Ese ideal de hacer que el periodismo esté más en la conversación… ¿Es compatible con cobrar en internet por los contenidos?
Antes de internet, por ejemplo, en 1972, siempre había que pagar. Hubo después un breve interludio, una anomalía, durante el cual podías leer todo gratis. Los periodistas y las empresas pensaron que podían monetizarlo a través de la publicidad digital y eso, en general, no funcionó. Si me pregunta si debemos tener un muro de pago, le diré: absolutamente. Es posible que teniéndolo nuestras historias circulen menos, pero hay un negocio que sostener. Y cuando la gente se suscribe, se genera una conexión más emocional. Hay muchas maneras de difundir nuestro trabajo. Por ejemplo, haciendo que los reporteros salgan en televisión o vayan a un podcast.
Yo personalmente prefiero estar suscrito en papel, aunque luego lea los artículos en la web. De esa manera, algo me recuerda que estoy pagando por la revista. El problema es que luego se acumulan los números como montones de culpa. Las miras y piensas en todo lo que no te da tiempo a leer…
Si le generan remordimiento, tírelas. Cuando trabajaba en The New Yorker [que es semanal] siempre pensaba que el mejor producto que podía ofrecer la revista era alguien que visitara a los suscriptores para deshacerse de los números atrasados.
Antes hablaba de las cosas buenas de la IA. ¿Cuáles son?
Soy muy optimista. Creo que tendrá un efecto positivo neto. También hay días en los que me despierto aterrorizado.
¿Y qué le quita el sueño en esas noches?
Sobre todo, sus potenciales efectos en el periodismo. Puede ir demasiado rápido y que nos coja desprevenidos, sin capacidad de adaptarnos a que, pongamos, en un par de años, la tecnología sea capaz de crear contenido de alta calidad a escala infinita instantáneamente. Eso puede poner patas arriba nuestra relación con la lectura. Cuanto más difícil de replicar sea el periodismo que podamos hacer, mejor nos irá. Aunque a The Atlantic no le toque la peor parte, creo que para el sector puede ser muy duro. Más allá de eso, la IA es una herramienta increíble en este momento. No ha hecho sino enriquecer mi vida.
¿En qué sentido?
En que charlo e intercambio ideas con ella para resolver problemas, como si lo hiciera con un amigo al que pudiese llamar cuando me asaltara una duda y que tuviese una memoria fotográfica prodigiosa y que además leyera 10 libros al día.
Hay quien critica que los medios alcancen contratos con las empresas de IA, como el que ustedes han firmado con OpenAI. Por ejemplo, David Remnick, que fue su jefe en The New Yorker.

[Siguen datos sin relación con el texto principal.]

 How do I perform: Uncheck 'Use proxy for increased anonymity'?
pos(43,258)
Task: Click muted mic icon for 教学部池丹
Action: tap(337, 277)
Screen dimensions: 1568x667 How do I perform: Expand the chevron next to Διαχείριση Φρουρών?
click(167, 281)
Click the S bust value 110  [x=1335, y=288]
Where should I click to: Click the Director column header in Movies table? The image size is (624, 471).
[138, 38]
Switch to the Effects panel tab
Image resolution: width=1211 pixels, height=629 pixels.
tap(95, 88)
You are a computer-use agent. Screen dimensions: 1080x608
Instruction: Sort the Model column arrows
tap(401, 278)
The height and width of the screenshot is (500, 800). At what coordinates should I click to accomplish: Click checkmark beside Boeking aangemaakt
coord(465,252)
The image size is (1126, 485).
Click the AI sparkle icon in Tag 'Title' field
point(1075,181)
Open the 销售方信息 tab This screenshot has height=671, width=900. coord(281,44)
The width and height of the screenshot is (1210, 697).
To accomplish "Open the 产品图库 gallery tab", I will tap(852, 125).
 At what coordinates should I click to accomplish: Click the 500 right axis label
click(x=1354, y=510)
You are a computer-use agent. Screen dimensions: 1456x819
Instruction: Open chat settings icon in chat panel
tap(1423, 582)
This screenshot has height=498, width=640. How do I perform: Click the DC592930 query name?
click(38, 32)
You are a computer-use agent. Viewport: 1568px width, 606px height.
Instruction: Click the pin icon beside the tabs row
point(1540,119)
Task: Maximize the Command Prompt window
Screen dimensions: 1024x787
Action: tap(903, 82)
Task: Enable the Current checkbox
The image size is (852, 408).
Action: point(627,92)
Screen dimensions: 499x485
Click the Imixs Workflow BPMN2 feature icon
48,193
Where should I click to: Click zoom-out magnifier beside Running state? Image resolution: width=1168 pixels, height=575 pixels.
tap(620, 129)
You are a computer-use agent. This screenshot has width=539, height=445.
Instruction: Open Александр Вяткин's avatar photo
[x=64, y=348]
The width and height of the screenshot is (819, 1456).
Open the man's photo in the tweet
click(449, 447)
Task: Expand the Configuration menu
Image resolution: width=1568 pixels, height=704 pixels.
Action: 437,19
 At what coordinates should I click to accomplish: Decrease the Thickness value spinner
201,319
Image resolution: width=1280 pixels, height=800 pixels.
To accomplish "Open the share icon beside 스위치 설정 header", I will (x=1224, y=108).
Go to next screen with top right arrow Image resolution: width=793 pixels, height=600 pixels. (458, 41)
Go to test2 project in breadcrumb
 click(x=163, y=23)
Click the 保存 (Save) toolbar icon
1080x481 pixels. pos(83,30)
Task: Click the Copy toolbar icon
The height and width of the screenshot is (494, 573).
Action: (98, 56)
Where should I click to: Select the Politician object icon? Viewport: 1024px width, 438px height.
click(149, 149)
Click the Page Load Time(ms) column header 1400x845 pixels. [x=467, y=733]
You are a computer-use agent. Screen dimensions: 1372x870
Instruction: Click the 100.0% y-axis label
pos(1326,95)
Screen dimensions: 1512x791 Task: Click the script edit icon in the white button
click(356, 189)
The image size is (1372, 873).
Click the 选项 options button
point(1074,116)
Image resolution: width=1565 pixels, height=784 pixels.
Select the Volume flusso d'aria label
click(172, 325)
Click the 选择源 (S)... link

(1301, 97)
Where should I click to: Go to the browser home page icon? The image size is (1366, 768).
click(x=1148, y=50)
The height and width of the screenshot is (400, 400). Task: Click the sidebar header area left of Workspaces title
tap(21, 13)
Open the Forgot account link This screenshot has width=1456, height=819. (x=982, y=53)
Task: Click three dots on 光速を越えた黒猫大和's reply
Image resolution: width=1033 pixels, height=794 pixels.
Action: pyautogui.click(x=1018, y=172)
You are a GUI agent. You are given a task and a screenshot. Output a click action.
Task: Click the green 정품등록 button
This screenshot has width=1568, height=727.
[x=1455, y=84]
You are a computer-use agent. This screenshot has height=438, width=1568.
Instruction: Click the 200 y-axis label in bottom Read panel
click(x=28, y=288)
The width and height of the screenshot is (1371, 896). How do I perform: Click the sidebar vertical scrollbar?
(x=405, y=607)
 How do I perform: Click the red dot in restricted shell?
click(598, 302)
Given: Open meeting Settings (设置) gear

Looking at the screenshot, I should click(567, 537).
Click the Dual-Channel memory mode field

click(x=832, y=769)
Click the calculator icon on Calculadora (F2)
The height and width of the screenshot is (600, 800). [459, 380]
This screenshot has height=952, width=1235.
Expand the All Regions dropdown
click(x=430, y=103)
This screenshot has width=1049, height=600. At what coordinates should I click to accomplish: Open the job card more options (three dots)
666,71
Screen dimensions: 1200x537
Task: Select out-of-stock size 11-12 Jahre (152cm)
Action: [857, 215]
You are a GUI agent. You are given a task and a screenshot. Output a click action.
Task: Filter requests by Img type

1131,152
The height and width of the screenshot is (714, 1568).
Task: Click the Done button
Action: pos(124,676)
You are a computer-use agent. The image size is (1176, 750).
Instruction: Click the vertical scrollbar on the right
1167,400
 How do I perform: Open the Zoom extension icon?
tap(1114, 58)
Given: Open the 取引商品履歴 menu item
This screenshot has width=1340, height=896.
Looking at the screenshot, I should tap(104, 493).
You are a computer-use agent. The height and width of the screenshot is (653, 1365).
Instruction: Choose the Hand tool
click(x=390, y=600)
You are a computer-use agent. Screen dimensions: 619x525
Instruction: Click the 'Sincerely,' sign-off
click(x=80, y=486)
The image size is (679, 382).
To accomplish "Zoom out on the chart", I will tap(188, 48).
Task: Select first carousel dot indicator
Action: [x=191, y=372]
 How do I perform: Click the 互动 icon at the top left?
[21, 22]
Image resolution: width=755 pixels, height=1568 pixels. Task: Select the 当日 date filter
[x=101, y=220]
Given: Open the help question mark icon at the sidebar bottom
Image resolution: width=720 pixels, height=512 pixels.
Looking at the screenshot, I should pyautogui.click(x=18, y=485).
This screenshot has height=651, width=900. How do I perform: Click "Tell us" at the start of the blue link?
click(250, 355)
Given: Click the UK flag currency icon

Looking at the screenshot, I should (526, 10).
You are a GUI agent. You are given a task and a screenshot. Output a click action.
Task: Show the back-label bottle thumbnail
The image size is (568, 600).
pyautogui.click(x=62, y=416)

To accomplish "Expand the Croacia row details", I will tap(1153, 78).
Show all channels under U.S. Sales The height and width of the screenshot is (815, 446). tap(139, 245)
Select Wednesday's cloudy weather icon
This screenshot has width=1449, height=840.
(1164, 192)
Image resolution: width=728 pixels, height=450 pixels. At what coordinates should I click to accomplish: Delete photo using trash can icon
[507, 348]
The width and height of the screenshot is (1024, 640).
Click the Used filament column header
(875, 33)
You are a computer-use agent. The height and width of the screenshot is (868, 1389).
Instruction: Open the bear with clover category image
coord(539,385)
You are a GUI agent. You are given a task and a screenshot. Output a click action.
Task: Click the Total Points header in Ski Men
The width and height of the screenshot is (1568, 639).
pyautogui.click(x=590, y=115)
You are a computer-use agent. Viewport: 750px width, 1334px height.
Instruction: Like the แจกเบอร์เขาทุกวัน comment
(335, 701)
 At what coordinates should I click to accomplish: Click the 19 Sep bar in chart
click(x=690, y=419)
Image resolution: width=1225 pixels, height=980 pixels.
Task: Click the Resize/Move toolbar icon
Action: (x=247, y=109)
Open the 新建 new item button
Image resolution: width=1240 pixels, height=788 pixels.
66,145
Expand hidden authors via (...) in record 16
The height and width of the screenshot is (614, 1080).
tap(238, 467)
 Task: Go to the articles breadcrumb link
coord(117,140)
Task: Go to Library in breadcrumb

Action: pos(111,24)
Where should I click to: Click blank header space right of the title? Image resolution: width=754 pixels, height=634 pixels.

La IA puede ser aterradora para nuestra profesión, pero precisamente por eso deberíamos alcanzar el mayor número de pactos inteligentes con sus diferentes empresas como podamos. El acuerdo con OpenAI implica que tendremos más lectores, porque estaremos incluidos en cualquier herramienta de búsqueda que creen. Además, nos pagan, lo cual es bueno a corto plazo. También podremos ejercer influencia sobre cómo se desarrollan sus productos. Eso no significa que la IA será buena para el periodismo, pero sí significa que haber firmado ese pacto sitúa a The Atlantic en una mejor posición que si no lo hubiéramos firmado. Recurramos a una analogía y pensemos en la IA como en una fenomenal tormenta. El acuerdo es como un chubasquero. No significa que no te vayas a mojar. Pero es mejor llevarlo cuando finalmente llueva que no llevarlo.